As for the bearded gentlemen...well, their hearts were probably in the right place. Tonker had taken the liberty of reading over their other plays- Indomitable Matriarch, The Rise and Fall of the Kingdom of Sapient Pearwood...they all seemed pretty much the same to her. So why they should want to write yet another one escaped her, except that writing was what they had taken up instead of biting. They’d toss off a play in a month and then start on the next, for fear of getting hungry.

"So," said the bearded gentleman who wrote the music, "are you sure you are not zer pirates?"

"Don’t listen to him," said the one who wrote the words. "He keeps pestering me about vriting a musical vith pirates in it. Now, Miss Magda"- Tonker grimaced at hearing her first name, but remained silent- "vhat vould you say vas zer underlying philosophy behind your vorldview?"

She was getting tired of this.

"You want to know my philosophy? Huh? My philosophy is this: I’m a Bad Girl. Lofty over here is, too. When you’re like us, you defend yourself before they attack. That’s life, my friend."

"Vonderful!"

Lofty, unusually, spoke up.

"I did want to be a pirate when I was little...but I burned down my boss’s boat, instead."

Ballad In Which The Bearded Gentlemen Get Their Pirate

"Where is she?!"

The curtain had already gone up on The Opera With Cheap Prices In It, and Lofty was nowhere to be found. Tonker cursed as she tore around backstage. If Lofty was in trouble, she’d skewer the bastard who dared cause it, but she was also hoping she wasn’t off setting one of her fires. Somehow, she didn’t want to be the one to shout "Fire!" in a crowded theater, even if it was true.

And, much as she found the bearded gentlemen to be pompous idiots, she had to admit that it was flattering to have a main character based on her. Mag the Blade, they called her, and she had her own theme song and everything. She didn’t want the show to end before the actor playing what was essentially her got to spout a few lines of philosophy.

Tonker tripped over something in her hurry. Or rather, someone. Looking down, she saw an actor in a dress- men had to play the women, in what seemed to Tonker to be a rather poor decision- out cold. But why would anyone bother to knock out a fairly decent actor? Unless...

Oh dear. Oh dear...

From onstage, she could here singing. It wasn’t professional, but it was the voice of someone who knew every line, not by heart, but by soul. An actor who had taken another’s place for just one song.

With the show underway, there was noting Tonker could do but sit back and listen to Lofty sing.

"All the beatings you give me will make you forget

That I’m still a human being.

So I clean up your kitchens while you paw at my chest

But it’s your funeral, because you haven’t guessed

It’s no ordinary girl you’re seeing."

Of course, it had to be this scene. One way or another, the bearded gentlemen had gotten their pirate, in the character of a kitchen girl with homicidal fantasies. Of course, there was always a chance that the girl in question was simply insane and not a real pirate at all, but you couldn’t have everything.

"But when the night comes and the screaming starts

And a fire has started in the streets

Then you’ll see the way I’m smiling out at nothing

And you’ll order me to go make up the sheets.

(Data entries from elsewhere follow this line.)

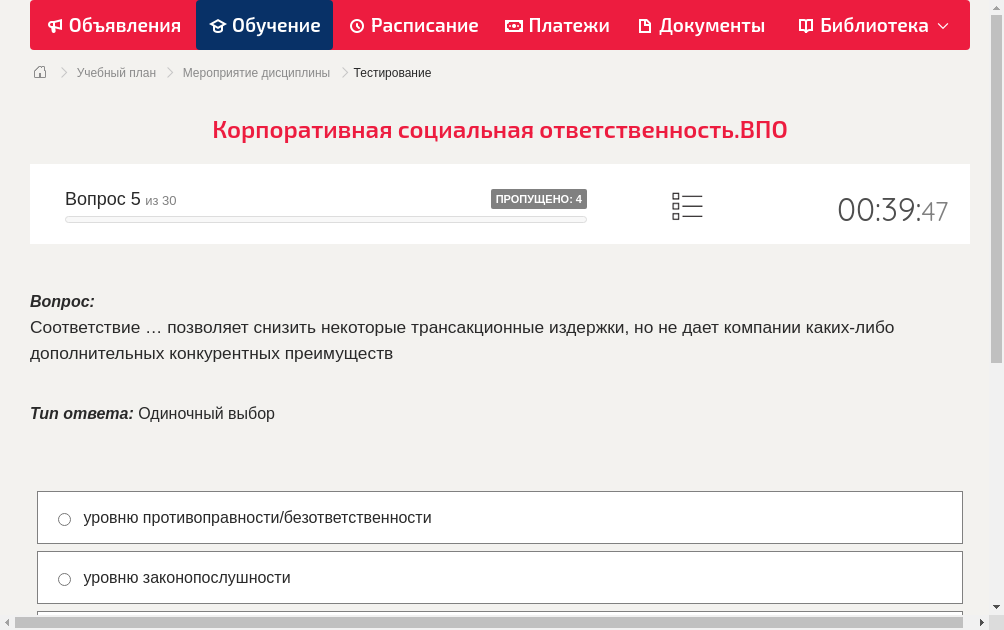Image resolution: width=1004 pixels, height=630 pixels.
Task: Click the clock icon on Расписание
Action: click(355, 25)
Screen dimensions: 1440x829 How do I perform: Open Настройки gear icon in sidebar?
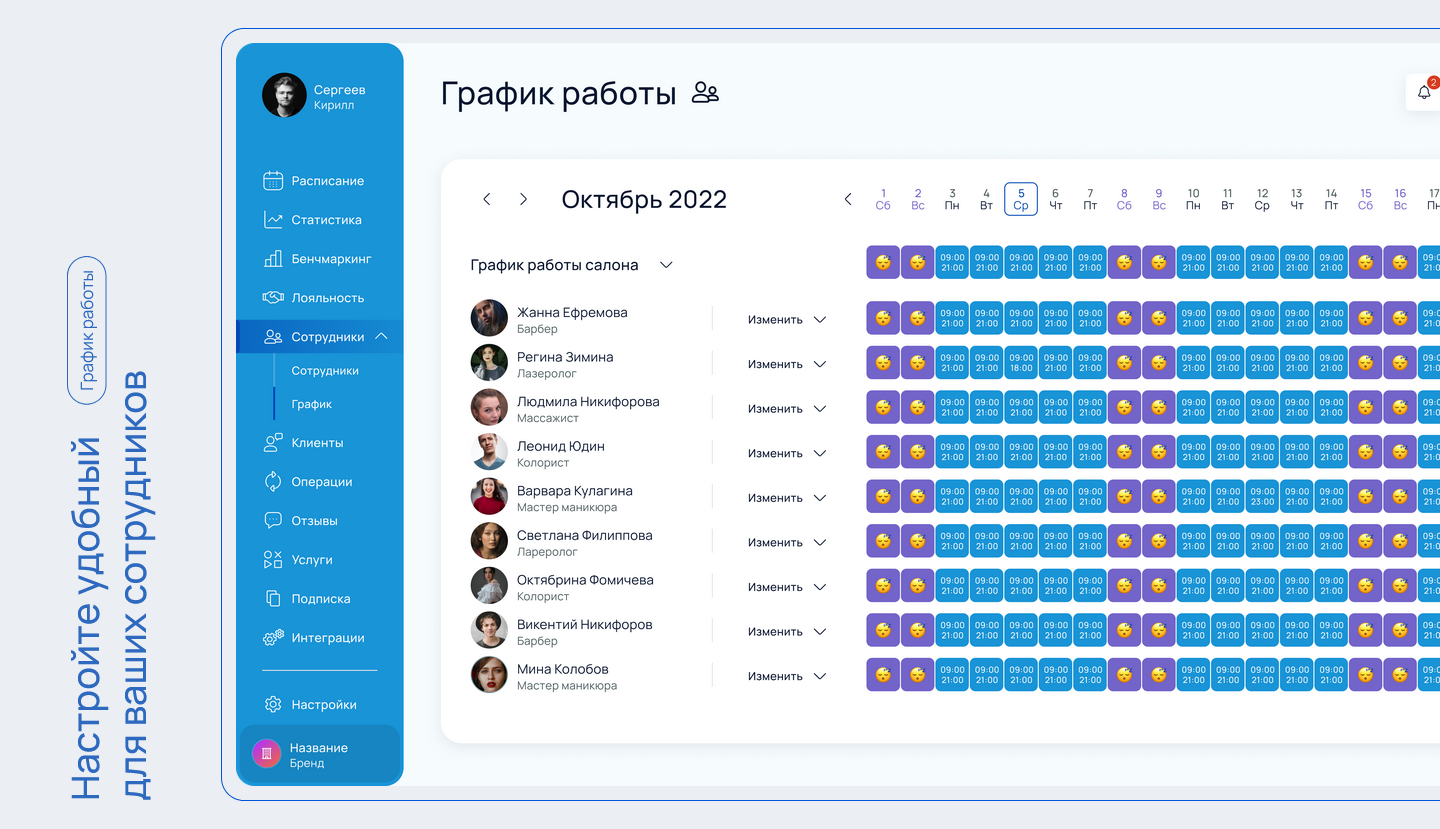point(273,705)
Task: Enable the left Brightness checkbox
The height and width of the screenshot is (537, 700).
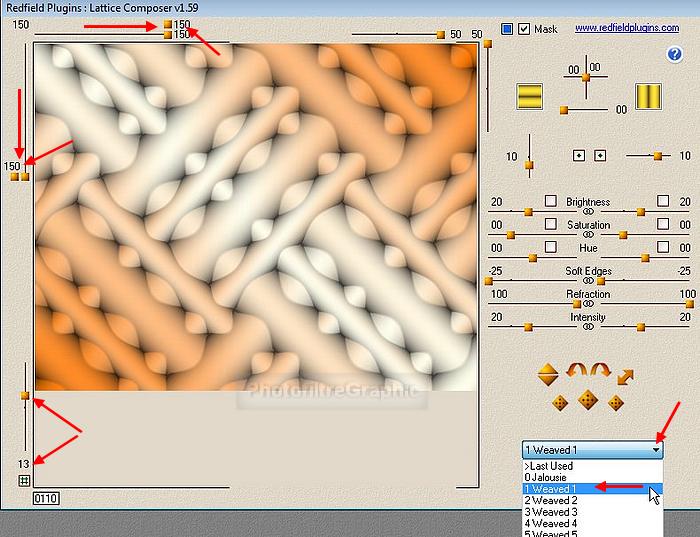Action: (550, 201)
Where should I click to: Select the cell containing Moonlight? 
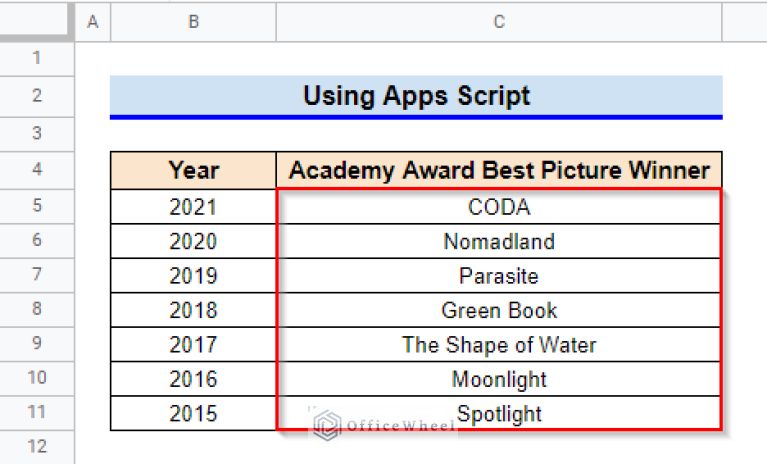(499, 379)
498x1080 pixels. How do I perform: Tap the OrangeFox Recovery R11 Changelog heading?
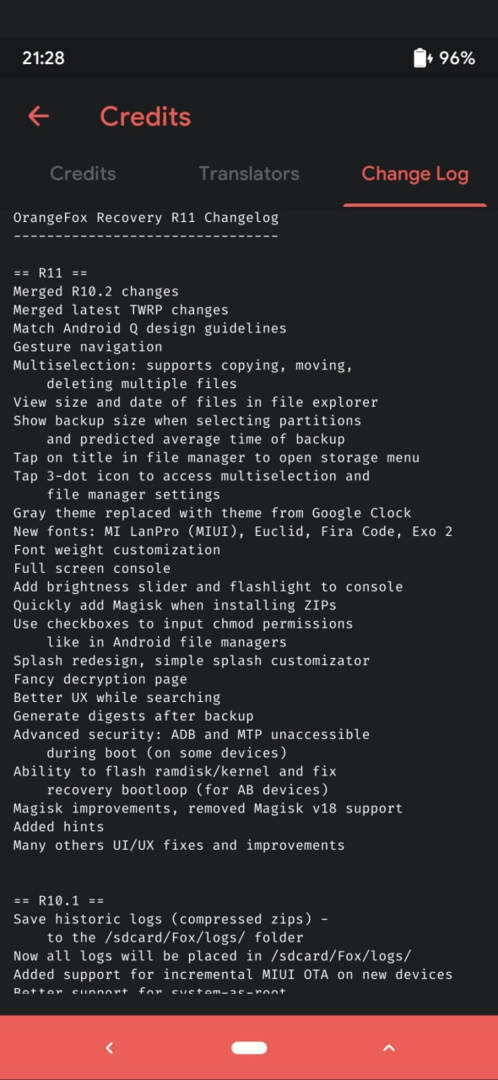[146, 218]
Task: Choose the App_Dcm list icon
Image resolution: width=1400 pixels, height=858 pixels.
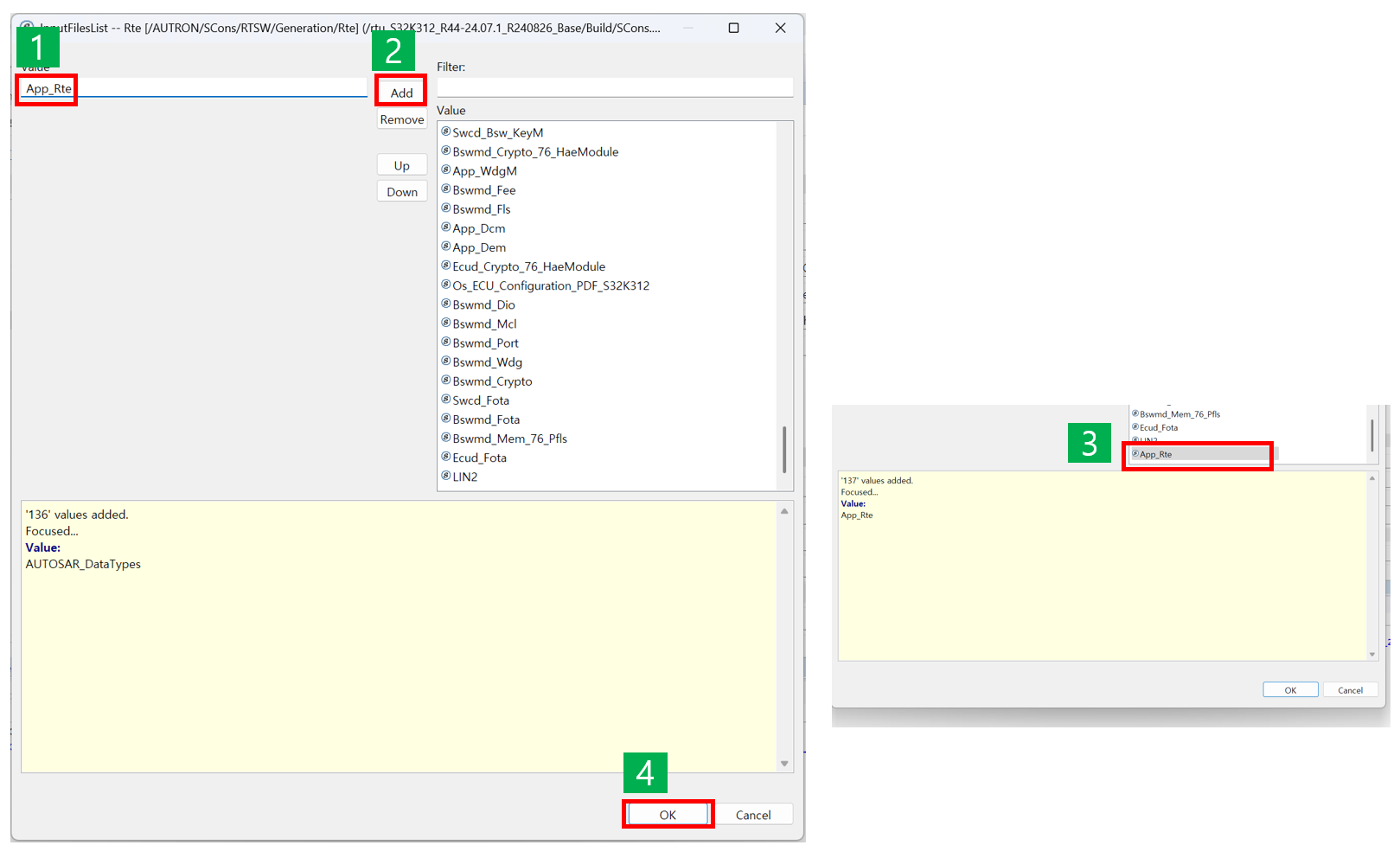Action: (x=446, y=227)
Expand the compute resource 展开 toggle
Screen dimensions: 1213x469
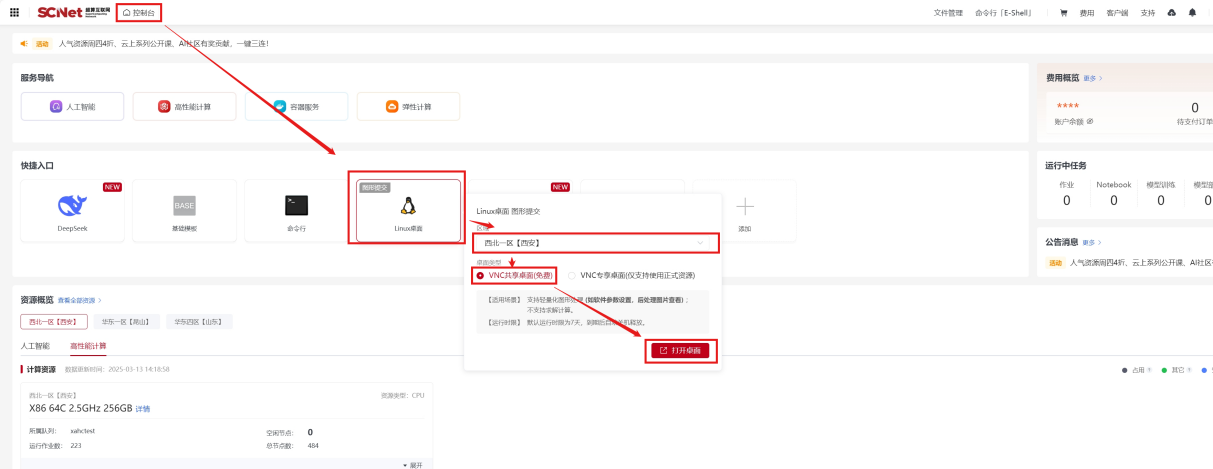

But my ship sails towards you

With arrows all aflaming

To those pirates, you’re treats..."

The weird thing, Tonker realized, was that Lofty was actually good. It wasn’t her voice, which was a bit too soft, but the conviction behind it. What was that phrase? The role she was born to play.

When Lofty made her exit, Tonker took her arm gently.

"Very nice, Now come on, let’s go rob banks."

"But why?", Lofty asked. "I like theater."

Tonker paused.

"You know how theater takes you into another world?"

"Yes?"

"Well, this one was a little too familiar."

And with that, the outlaws forever departed the stage.